A smart contract vulnerability line detection method based on graph neural network and fusion of multidimensional code representation

To address the limitations of existing smart contract vulnerability detection methods-particularly incomplete semantic information and insufficient detection accuracy caused by reliance on single-code representations-this study proposes MCR-VD, an interpretable vulnerability detection method based on graph neural networks (GNNs). The innovation of MCR-VD lies in three key aspects. First, a code property graph (CPG) is constructed by integrating the abstract syntax tree (AST), control flow graph (CFG), and program dependency graph (PDG) of smart contracts. This approach combines syntactic, control-flow, and data-flow semantic information across multiple dimensions, overcoming the limitations of single-representation methods. Second, a graph transformation mechanism for Graph of Vulnerability Region Candidates (GVRCs) and a GNN model are designed. By leveraging graph attention mechanisms, MCR-VD achieves line-level granularity in vulnerability localization, significantly enhancing the interpretability of detection results.
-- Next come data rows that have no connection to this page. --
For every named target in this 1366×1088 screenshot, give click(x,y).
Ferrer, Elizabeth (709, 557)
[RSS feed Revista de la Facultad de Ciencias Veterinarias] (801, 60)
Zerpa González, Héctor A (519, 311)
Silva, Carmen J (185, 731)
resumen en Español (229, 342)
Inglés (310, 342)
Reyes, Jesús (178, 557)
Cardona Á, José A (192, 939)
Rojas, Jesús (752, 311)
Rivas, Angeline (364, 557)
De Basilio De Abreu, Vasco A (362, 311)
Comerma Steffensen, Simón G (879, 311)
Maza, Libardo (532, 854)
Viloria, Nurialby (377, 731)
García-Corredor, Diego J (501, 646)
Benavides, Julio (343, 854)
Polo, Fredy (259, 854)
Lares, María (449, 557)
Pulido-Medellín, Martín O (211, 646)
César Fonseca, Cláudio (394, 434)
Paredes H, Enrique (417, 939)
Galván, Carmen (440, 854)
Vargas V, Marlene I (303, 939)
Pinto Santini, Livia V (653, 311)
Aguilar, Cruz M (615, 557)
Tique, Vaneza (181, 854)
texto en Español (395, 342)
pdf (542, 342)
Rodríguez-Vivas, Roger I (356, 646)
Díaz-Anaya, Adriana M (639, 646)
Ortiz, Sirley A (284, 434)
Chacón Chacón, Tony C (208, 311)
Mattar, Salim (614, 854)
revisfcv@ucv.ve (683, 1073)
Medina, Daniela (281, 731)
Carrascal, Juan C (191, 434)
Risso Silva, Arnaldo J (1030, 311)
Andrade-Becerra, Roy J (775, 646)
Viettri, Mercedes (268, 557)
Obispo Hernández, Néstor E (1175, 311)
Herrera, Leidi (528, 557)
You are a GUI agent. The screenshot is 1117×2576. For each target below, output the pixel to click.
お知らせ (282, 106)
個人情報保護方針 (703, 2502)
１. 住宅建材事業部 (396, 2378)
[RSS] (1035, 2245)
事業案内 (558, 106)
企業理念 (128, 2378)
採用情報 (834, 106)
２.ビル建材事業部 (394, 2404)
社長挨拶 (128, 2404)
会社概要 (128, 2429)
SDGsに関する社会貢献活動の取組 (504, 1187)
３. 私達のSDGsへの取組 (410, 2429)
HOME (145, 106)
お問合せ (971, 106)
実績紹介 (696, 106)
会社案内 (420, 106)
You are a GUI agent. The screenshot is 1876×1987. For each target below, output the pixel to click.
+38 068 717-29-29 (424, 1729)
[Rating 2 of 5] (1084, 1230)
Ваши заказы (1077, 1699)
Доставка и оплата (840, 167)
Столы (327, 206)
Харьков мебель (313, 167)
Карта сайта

Third, extensive evaluations on three benchmark datasets-Smartbugs Curated, Solidifi-Benchmark, and Clean Smart Contracts-demonstrate that MCR-VD outperforms state-of-the-art methods in critical metrics, including an F1-score of 92.7 %, accuracy of 94.1 %, precision of 93.5 %, and recall of 91.9 %. Furthermore, the method requires only 2.3 s per contract on average, achieving a two-order-of-magnitude efficiency improvement compared to traditional symbolic execution tools. This work presents a novel solution for smart contract security detection that balances high precision with computational efficiency.